According to Julio Moreno, head of Research at CryptoQuant, traders’ unrealized profits from Bitcoin’s recent rally are building up a selling pressure. An eventual slowdown in the purchase of ETFs in the coming months could result in further pressure on BTC prices.
CryptoQuant’s Net Unrealized Profit and Loss (NUPL) indicator supports the analysis.

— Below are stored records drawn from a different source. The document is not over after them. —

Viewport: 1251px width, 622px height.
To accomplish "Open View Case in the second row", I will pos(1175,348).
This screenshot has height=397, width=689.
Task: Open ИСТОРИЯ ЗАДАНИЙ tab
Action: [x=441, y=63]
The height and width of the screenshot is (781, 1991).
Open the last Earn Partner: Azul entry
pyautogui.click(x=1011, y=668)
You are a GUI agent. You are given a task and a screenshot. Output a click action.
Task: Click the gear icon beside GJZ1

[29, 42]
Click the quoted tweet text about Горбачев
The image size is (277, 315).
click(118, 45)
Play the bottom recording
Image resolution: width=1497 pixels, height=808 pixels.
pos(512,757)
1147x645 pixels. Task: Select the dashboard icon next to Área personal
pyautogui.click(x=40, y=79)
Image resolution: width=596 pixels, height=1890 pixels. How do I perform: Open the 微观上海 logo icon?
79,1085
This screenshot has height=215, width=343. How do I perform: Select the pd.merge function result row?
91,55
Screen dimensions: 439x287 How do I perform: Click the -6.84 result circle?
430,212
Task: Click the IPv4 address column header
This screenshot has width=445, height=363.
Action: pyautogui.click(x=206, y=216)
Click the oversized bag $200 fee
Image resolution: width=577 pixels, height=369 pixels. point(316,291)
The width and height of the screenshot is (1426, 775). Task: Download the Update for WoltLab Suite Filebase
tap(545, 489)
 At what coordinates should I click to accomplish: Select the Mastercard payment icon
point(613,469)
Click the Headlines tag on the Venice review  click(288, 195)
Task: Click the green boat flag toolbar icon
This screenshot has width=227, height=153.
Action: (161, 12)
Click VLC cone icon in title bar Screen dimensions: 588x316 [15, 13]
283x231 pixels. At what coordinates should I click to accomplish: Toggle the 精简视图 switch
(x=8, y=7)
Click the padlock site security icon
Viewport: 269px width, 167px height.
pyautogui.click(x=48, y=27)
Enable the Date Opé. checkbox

The indicator’s warning sign is the 0.7 mark, indicating that Bitcoin investors may be ready to take profits, further driving prices down and increasing selling pressure.
On March 17, the NUPL indicator reached 0.606, up 0.41% from the previous 24 hours, despite recent BTC price corrections.
“For a bearish outlook for price: 1. Slowdown in ETF Bitcoin purchases and 2. getting into the halving at high level of unrealized profits for traders, as highly likely traders would sell to take profits,” said Moreno about possible price-depressing events.
The Bitcoin ETFs recorded one of their lowest net inflow days on March 14, with just $132 million in net activity, their lowest level in eight trading sessions and an 80% decline from the previous days.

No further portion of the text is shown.